拾遗笔记

c里的变量或函数或数组的声明的解析,先右后左法则

比如看到这样一个声明,你肯定头都大了.:

int *(*(*F())[])();

  • F is a function returning a pointer to an array of pointers to
    functions returning a pointer to int.

法则

1 先找到或变量或函数或数组(因为现在还不知道它倒底是什么,暂命名为id)的名称.比如此处的F
2 接下来,从F往右读,如果遇到
下面三种标专时的读法:

  • * as "pointer to" 指向..的指针
  • [] as "array of" 是…类型的数组
  • () as "function returning" 是一个返回..类型的函数

比如

  • F()

读作

  • F是一个返回(..类型)的函数,
  • F is a function returing …

类型我们还不知道.
当读完这个id,或者遇到右括号)时,开始沿id 往左读
比如接下来是

  • *F()
    读作
    • F是一个返回 ((指向..的指针) 类型)的函数, (1因为这个指针指向什么,还不清楚用..代替)
    • F is a function returing a pointer to …

遇到左括号,则返回继续向右读

  • (*F())[]

遇到)往左,又遇到(,变为往右,然后是[]:

  • F是一个返回(指向(..类型的数组)的指针)的函数,
  • F is a function returing a pointer to an array of…
  • (*(*F())[])
    • F是一个返回( 指向((指向..类型的指针) 类型的数组)的指针)的函数,
    • F is a function returing a pointer to an array of a pointer to …
  • (*(*F())[])()
  • F是一个返回 (指向 ((指向(返回..类型的函数)的指针) 类型的数组) 的指针) 的函数,
  • F is a function returing a pointer to an array of a pointer to a function returing ..
  • int *(*(*F())[])();
    • F是一个返回(指向 ((指向(返回(指向int的指针)类型的函数)指针) 类型的数组) 的指针) 的函数,
    • F is a function returing a pointer to an array of a pointer to a function returing a pointer to int

一些示例

int x;

  • x is an int.

int *x;

  • x is a pointer to an int.

int **x;

  • x is a pointer to a pointer to an int.

const int x;

  • x is a const int (constant integer).

const int *x;

  • x is a pointer to a const int. The value of x may change, but
    the integer that it points to not be changed. In other words,
    x cannot be used to alter the value to which it points.

int *const x;

  • x is a constant pointer to an int. The value may not change,
    but the integer that it points to may change. In other words,
    x will always point at the same location, but the contents may
    vary.

const int *const x;

  • x is a constant pointer to a constant integer. The value of x
    may not change, and the integer that it points to may not
    change. In other words, x will always point at the same
    location, which cannot be modified via x.

int x[];

  • x is an array of int.

int x[99 ];

  • x is an array of 99 int's.

int *x[];

  • x is an array of pointers to int.

int (*x)[];

  • x is a pointer to an array of int.

int *(*x)[];

  • x is a pointer to an array of pointers to int.

int F();

  • F is a function returning int.

int *F();

  • F is a function returning a pointer to int.

int (*x)();

  • x is a pointer to a function returning int.

int (*x[ 99])();

  • x is an array of 99 pointers to functions returning int.

所供信息:
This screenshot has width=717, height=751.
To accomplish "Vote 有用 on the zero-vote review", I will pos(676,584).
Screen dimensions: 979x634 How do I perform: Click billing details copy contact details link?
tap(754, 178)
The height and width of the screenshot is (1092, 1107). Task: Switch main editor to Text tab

--

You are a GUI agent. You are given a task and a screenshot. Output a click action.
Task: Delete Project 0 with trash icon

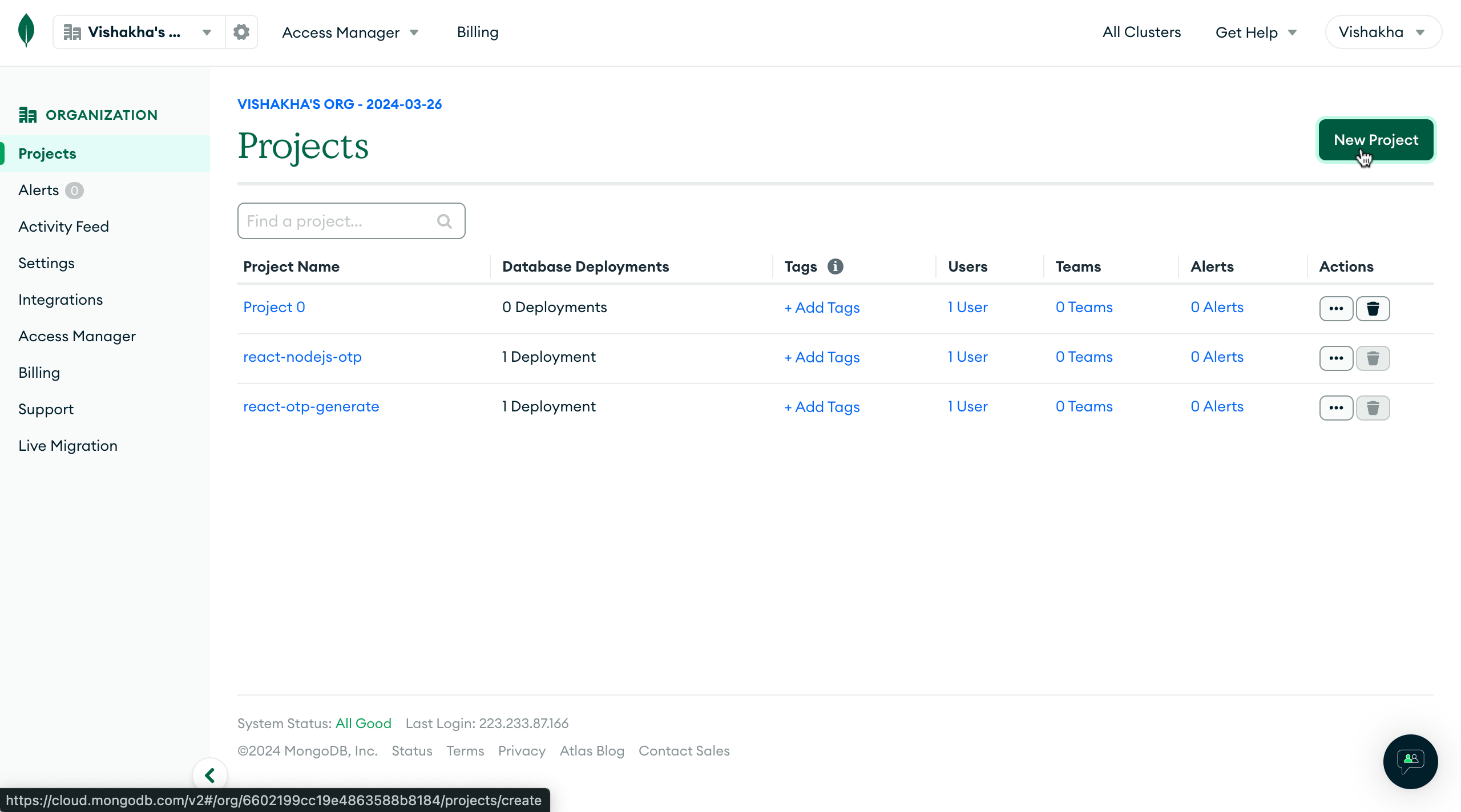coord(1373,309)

任务要求:
请将关于C语言声明解析的节选中以“const int *const”开始、以“modified via x.”结束的部分逐字照录。

任务解答:
const int *const x;

  • x is a constant pointer to a constant integer. The value of x
    may not change, and the integer that it points to may not
    change. In other words, x will always point at the same
    location, which cannot be modified via x.